Identity, The Wellcome Collection | reviews, news & interviews
Identity, The Wellcome Collection
Identity, The Wellcome Collection
Who do we think we are? Some scientific answers go on show
Perhaps we think we’ve got the whole thing more or less sewn up in the nurture versus nature debate. DNA profiling, gene studies, twin studies, inherited traits - this is the stuff we read about almost daily and it is all meant to tell us who we are. At any rate we seem to live in a culture obsessed with genealogy, which is perhaps as much to do with living as atomised units as it to do with the latest research about genes, or what used to be called heredity.

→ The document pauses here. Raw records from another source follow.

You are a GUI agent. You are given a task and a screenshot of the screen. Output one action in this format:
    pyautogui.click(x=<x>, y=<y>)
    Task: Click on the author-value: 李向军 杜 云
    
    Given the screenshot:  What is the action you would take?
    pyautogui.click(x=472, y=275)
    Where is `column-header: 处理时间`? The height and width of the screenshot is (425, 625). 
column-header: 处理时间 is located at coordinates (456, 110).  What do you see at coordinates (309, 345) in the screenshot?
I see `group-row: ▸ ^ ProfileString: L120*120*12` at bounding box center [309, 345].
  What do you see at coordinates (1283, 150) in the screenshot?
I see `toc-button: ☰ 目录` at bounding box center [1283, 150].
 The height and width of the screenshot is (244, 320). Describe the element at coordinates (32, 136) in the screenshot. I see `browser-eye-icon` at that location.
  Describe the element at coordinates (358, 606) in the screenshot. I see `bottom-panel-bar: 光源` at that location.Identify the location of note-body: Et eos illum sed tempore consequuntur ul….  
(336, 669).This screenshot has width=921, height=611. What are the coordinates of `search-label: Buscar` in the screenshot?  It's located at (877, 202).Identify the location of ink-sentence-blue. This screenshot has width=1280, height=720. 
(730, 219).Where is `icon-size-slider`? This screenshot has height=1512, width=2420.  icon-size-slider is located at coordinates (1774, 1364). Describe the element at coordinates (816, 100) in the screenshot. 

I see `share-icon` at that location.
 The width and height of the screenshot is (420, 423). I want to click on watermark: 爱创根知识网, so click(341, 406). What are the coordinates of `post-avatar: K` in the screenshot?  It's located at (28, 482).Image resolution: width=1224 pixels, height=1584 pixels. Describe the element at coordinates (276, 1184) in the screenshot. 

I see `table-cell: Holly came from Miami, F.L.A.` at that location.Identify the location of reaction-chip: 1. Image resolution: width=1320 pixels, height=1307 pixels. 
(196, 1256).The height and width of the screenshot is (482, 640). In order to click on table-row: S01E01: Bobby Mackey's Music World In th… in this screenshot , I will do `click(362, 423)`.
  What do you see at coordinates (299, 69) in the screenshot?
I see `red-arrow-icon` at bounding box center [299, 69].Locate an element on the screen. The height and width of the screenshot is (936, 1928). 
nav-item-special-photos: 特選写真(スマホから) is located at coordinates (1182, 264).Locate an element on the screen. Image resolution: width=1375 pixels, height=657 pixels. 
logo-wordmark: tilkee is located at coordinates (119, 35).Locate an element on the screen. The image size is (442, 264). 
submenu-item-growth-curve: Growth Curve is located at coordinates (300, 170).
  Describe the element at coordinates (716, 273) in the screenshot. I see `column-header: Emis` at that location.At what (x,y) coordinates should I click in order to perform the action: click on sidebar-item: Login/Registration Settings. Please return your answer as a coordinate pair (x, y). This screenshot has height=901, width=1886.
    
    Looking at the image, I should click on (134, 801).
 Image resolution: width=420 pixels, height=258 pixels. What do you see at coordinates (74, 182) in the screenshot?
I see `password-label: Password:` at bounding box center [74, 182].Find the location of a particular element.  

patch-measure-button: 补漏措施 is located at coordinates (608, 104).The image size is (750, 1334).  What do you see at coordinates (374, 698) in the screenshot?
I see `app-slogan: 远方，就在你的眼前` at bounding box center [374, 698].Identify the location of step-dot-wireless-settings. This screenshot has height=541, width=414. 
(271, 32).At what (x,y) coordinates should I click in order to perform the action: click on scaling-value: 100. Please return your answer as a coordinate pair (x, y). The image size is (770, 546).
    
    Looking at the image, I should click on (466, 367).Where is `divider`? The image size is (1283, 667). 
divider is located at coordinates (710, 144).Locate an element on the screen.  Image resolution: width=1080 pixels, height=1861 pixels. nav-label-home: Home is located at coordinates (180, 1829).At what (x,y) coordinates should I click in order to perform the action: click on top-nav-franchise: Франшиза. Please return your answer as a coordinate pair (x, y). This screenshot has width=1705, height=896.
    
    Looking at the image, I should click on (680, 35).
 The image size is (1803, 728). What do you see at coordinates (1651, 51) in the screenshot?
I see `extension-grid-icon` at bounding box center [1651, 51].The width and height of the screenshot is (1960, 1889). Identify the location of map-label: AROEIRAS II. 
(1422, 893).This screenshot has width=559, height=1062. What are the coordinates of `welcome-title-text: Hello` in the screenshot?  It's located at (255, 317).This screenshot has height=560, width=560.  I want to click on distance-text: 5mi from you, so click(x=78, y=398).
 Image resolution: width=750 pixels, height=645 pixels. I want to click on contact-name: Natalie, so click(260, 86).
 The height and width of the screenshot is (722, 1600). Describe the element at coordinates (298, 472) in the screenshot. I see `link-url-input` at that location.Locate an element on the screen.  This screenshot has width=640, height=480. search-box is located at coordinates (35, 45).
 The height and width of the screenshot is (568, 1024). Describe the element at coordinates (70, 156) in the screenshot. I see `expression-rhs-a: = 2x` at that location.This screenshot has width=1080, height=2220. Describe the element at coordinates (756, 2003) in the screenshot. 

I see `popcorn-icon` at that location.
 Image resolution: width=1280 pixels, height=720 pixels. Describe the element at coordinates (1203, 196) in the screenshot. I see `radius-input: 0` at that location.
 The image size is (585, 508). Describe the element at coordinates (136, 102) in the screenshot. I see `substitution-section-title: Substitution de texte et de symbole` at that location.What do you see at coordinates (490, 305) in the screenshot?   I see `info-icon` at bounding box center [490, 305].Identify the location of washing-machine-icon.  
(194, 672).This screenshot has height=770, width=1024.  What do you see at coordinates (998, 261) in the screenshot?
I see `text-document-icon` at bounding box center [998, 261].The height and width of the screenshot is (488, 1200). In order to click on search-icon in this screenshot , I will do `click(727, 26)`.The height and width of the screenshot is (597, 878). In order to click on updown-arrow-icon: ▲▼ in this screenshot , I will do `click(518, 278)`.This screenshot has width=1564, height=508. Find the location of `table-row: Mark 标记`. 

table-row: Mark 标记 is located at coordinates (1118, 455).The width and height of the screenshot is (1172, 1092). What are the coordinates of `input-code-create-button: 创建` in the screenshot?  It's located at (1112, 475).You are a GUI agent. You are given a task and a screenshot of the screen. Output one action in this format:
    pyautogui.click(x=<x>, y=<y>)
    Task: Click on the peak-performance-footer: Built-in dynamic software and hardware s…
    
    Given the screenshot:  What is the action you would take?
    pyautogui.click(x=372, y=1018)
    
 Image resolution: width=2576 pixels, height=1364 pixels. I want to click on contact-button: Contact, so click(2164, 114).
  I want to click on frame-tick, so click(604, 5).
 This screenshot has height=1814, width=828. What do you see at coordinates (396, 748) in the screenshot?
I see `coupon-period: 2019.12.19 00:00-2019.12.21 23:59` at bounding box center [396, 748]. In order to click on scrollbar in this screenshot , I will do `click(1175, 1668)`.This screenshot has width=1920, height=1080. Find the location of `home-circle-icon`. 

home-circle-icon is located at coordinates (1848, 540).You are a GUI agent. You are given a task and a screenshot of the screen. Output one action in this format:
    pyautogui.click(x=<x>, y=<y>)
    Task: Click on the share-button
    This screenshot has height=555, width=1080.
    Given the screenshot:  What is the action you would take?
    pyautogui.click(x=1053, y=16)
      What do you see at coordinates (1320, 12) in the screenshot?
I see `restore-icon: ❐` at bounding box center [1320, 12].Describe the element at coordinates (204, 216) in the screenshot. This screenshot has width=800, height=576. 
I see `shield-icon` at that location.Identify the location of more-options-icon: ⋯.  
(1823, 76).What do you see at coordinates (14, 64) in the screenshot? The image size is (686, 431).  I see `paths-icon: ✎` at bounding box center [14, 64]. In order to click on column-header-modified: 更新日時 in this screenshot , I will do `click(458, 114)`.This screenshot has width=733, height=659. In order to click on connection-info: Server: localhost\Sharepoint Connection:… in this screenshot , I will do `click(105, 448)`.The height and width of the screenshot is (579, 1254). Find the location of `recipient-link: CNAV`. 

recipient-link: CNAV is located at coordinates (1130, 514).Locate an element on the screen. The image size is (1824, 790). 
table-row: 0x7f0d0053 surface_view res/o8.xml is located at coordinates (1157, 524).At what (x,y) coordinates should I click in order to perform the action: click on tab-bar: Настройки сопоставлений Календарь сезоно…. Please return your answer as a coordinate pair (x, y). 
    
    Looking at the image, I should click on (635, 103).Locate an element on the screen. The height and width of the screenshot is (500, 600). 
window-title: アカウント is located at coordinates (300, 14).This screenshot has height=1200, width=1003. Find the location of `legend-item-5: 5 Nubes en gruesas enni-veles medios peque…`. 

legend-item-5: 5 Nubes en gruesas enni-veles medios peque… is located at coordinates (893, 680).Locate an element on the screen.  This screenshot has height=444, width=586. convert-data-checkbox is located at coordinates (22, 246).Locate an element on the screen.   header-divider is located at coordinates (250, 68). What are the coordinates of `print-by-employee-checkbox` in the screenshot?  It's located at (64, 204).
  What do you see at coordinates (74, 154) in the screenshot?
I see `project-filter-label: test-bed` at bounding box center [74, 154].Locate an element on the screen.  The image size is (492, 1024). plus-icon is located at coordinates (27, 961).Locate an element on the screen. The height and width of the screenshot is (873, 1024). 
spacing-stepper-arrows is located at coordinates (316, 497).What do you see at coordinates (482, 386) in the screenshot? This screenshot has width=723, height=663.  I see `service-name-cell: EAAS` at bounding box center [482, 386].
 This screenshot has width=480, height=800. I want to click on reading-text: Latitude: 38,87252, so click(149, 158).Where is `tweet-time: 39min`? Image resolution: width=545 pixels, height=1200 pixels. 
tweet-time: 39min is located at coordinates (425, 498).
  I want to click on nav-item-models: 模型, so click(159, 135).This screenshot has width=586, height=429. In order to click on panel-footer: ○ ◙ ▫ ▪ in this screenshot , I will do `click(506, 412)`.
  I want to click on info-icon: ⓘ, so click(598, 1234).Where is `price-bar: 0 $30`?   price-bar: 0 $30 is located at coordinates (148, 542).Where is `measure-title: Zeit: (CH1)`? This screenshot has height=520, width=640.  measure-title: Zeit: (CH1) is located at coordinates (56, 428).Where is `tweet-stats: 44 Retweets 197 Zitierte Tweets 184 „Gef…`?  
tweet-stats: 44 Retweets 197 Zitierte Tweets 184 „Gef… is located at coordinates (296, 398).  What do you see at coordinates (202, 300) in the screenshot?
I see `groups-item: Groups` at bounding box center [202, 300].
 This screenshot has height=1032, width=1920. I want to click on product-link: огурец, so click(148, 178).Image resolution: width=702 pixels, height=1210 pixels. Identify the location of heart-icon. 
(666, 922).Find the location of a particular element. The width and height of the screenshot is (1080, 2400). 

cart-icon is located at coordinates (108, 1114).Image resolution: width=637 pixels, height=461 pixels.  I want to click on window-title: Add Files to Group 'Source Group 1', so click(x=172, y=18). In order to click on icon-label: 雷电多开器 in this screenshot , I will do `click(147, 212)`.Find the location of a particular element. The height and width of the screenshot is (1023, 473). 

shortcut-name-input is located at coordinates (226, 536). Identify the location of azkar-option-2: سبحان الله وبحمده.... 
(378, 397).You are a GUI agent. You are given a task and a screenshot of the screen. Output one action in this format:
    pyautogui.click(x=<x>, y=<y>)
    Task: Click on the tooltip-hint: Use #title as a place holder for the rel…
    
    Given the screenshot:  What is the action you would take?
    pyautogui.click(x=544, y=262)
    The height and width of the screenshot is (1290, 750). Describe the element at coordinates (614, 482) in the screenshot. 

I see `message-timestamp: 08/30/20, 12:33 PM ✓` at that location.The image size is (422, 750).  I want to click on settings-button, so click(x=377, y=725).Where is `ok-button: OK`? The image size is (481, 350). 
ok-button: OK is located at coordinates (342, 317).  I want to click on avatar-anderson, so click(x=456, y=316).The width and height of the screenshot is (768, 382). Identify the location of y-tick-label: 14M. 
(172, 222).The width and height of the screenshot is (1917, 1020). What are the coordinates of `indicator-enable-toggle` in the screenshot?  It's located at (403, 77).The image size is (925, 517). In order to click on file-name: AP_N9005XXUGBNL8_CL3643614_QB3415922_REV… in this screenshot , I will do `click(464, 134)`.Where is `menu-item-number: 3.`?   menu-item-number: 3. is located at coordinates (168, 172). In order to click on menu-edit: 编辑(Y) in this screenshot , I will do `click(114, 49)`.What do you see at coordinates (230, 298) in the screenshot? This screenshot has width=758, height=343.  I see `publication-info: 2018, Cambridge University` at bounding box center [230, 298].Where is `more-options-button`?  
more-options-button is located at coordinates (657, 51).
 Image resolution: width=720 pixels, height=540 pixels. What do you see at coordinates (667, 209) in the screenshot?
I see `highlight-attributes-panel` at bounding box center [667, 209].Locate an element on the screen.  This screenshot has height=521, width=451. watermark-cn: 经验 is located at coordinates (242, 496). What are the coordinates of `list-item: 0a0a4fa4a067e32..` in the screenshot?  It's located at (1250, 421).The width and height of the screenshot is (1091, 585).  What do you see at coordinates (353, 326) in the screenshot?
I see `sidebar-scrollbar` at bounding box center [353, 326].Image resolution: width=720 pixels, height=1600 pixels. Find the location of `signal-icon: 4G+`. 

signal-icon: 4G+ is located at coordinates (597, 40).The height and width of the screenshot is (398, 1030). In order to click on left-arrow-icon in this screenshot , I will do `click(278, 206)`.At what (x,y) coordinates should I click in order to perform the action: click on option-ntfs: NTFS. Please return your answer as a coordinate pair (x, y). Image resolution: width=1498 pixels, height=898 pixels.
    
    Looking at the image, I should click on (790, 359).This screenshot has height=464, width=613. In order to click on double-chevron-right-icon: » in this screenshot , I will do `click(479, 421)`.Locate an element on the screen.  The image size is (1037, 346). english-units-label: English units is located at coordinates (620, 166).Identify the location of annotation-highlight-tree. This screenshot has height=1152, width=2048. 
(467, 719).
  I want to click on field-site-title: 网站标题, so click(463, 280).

Or perhaps the fixation that has more to do with the television series which gets expert genealogists to look into the family tree of some celebrity chef. We can all be amateur genealogists now. The Wellcome Collection’s "Eight rooms, nine lives" exhibition is all about who we think we are. It mixes up art, biography, science and cultural history to ponder the slippery concept of identity. The one overarching conclusion it seems to come up with is thoroughly post-modern in flavour: that identities are indeed slippery and fluid constructs made up of any number of things.
Being a big, thorny topic, instead of attempting to provide hard answers to hard questions, the exhibition invites us to ponder the lives of others. Eight wooden cabins have been constructed - flimsy-looking structures that are perhaps intended to reflect our own flimsily constructed selves - in which nine lives are played out. They range from Samuel Pepys, the first great diarist, who not only gave us a unique insight into the Restoration era but into his own habits and predilections, to Claude Cahun, the French lesbian artist (pictured above) who defined her gender as “neutral” and went about constructing several identities to work as a muse for her own art.
We also encounter twins who were born three years apart thanks to embryo freezing, and a glamorous one-time Vogue model, April Ashley (her cancelled passport is pictured above), who was one of the first people to undergo a sex change operation to become a woman. Outmoded scientific concepts such as phrenology, the measuring of cranial bumps to determine character, are explored alongside DNA profiling. And there’s a profile of Francis Galton, Darwin’s polymath cousin who ceaselessly measured and categorised the world about him and was the father of eugenics and fingerprinting.
How common is it to feel a wide disjunction between what we look like and how we feel? Mirrors are everywhere in this exhibition. There’s Garrick’s old backstage mirror, an antique mirror once owned by Freud, tall mirrors and fancy mirrors. And then there’s a so-called “true mirror“, which reflects your face the right way round and prompts the disturbing thought: “Is that really how others see me?” Most of us are apparently disconcerted by our true mirror reflections. I‘m certainly one of them.
This is a fun, informative exhibition, packed with curious facts and weird propositions. But the most memorable part of it is for me - ironically, since it focuses on the loss of memory - were the diary entries of Clive Wearing, a former professional musician and Radio 3 producer. Wearing lost his memory to a virus in 1985 and has been unable to store any new memories since. His memory span last little longer than 30 seconds and his short, repetitive diary entries read as if he has just regained consciousness with every new sentence. Crossing out each entry as he begins a new one, he records his thoughts thus: “8.31. Now I am really, completely awake/9.06. Now I am perfectly, overwhelmingly awake/9.34. Now I am actually, superlatively awake.”
The 17th-century philosopher John Locke held that memory was the key to personal identity. That may be too simplistic a notion for us today, but if memory isn’t the key to our identities the loss of it certainly leaves us feeling bereft of an anchor on which to shore ourselves.